* **Exercise brief**
Whenever a line below holds the word "logo", count it; please give only the final number.

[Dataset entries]
====

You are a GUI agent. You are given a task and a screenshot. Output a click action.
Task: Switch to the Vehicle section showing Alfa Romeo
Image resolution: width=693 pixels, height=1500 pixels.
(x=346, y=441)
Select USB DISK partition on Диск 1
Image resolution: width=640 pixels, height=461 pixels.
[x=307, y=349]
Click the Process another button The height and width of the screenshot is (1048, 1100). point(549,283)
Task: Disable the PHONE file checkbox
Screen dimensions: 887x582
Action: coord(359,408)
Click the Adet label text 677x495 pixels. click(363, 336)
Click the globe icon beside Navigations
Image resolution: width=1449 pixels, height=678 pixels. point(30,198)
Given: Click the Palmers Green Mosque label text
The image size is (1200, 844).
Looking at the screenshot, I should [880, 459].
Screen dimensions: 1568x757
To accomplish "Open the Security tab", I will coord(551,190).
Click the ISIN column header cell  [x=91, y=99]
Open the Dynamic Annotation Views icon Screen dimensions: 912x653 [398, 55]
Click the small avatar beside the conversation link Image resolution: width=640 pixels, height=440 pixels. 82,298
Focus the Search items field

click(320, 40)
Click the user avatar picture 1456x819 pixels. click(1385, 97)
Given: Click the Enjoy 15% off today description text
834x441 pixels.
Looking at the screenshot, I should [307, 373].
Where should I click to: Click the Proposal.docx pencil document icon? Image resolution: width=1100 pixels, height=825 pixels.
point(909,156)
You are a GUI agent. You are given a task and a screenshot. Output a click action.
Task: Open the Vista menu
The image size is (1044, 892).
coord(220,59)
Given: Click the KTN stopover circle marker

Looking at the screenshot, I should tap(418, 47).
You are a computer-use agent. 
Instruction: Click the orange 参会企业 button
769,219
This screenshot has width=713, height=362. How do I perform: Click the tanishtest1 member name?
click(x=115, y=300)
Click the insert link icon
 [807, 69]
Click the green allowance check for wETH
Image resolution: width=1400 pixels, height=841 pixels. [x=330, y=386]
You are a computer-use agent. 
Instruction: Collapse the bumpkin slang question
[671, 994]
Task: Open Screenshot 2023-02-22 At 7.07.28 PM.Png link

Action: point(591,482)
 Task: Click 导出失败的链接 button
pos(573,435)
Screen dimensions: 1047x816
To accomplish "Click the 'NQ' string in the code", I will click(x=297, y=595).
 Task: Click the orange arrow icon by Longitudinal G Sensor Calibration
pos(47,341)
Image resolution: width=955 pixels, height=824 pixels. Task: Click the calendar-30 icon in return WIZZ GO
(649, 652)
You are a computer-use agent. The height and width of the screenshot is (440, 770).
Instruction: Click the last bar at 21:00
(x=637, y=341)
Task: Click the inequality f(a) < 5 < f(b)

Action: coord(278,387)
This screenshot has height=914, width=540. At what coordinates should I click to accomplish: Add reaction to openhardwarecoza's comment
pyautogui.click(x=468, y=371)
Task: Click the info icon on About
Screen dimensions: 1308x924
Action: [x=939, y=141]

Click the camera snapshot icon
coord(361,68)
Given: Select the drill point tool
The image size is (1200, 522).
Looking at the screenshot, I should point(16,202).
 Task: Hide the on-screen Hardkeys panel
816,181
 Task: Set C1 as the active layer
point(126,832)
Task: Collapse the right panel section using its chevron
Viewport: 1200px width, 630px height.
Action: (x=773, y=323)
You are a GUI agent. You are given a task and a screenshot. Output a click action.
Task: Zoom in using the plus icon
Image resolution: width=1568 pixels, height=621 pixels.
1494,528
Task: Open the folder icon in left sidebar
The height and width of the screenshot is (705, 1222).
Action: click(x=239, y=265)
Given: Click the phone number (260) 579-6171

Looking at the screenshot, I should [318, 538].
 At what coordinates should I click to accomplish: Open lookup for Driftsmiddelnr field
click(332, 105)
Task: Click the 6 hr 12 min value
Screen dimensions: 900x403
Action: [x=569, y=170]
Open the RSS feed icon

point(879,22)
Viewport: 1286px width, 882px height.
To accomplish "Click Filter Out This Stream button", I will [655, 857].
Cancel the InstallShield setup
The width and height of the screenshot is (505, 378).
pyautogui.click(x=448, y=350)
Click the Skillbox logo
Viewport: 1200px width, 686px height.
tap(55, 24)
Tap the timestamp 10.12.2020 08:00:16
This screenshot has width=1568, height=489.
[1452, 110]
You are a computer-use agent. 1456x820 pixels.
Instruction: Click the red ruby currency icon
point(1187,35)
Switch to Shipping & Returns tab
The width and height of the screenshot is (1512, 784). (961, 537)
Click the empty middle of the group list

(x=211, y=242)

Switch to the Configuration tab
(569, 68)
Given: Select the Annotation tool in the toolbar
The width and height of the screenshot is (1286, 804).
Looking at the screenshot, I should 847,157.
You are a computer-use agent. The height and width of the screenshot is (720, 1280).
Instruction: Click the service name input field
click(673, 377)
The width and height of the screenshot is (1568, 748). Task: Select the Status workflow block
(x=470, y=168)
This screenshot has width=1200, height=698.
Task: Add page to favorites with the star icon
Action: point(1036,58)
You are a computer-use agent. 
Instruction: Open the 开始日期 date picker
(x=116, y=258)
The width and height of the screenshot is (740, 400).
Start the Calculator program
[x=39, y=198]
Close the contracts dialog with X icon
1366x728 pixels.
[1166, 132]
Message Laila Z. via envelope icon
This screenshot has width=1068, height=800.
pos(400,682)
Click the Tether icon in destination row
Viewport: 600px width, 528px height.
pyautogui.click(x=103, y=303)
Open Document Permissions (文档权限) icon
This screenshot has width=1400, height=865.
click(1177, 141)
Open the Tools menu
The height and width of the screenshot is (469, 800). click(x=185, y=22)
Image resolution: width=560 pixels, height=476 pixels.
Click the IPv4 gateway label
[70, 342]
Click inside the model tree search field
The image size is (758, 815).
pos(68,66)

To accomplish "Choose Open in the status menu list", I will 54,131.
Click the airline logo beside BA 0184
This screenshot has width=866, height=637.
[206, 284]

====

* **Written response**
2